Testing Scientific Theories was first published in 1984. Minnesota Archive Editions uses digital technology to make long-unavailable books once again accessible, and are published unaltered from the original University of Minnesota Press editions.

Since much of a scientist's work consists of constructing arguments to show how experiments and observation bear on a particular theory, the methodologies of theory testing and their philosophical underpinnings are of vital concern to philosophers of science. Confirmation of scientific theories is the topic of Clark Glymour's important book Theory and Evidence,published in 1980. His negative thesis is that the two most widely discussed accounts of the methodology of theory testing - hypothetico-deductivism and Bayesianism - are flawed. The issues Glymour raises and his alternative "bootstrapping" method provided the focus for a conference sponsored by the Minnesota Center for Philosophy of Science and for this book.

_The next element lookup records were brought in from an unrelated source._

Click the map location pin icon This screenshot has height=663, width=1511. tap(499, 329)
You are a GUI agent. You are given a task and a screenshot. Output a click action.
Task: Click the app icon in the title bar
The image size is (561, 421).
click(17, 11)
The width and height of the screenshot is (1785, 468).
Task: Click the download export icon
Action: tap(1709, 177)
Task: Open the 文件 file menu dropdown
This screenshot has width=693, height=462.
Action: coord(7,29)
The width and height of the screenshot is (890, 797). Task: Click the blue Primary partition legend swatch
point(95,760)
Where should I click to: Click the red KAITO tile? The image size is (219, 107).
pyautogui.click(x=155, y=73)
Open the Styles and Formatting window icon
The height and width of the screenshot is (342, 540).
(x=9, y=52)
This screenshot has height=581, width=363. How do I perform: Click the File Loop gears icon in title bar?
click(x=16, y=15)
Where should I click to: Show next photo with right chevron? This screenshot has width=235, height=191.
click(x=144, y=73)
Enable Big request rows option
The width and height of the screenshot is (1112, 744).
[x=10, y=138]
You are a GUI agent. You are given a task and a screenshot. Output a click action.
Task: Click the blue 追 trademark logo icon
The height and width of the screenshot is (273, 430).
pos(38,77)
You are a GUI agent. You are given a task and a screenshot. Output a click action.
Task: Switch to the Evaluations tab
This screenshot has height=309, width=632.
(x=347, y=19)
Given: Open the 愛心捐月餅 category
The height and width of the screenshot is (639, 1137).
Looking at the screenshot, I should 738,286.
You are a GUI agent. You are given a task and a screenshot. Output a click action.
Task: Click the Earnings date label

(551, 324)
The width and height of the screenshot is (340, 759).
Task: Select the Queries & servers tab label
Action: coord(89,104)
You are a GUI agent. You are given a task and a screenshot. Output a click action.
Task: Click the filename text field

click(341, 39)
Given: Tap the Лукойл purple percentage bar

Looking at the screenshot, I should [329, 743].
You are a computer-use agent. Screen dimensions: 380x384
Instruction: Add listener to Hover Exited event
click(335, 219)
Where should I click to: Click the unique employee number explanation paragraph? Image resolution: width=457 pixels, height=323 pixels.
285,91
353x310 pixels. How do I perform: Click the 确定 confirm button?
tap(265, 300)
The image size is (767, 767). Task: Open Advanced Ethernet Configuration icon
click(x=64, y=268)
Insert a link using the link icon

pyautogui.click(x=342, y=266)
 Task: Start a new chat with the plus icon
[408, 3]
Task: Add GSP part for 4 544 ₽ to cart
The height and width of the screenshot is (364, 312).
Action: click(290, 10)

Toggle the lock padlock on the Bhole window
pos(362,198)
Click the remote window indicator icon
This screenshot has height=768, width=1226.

As editor John Earman says in his preface, the papers presented in Testing Scientific Theories germinate so many new ideas that philosophers of science will reap the harvest for years to come.

Topics covered include a discussion of Glymour's bootstrapping theory of confirmation, the Bayesian perspective and the problems of old evidence, evidence and explanation, historical case studies, alternative views on testing theories, and testing particular theories, including psychoanalytic hypotheses and hypotheses about the completeness of the fossil record.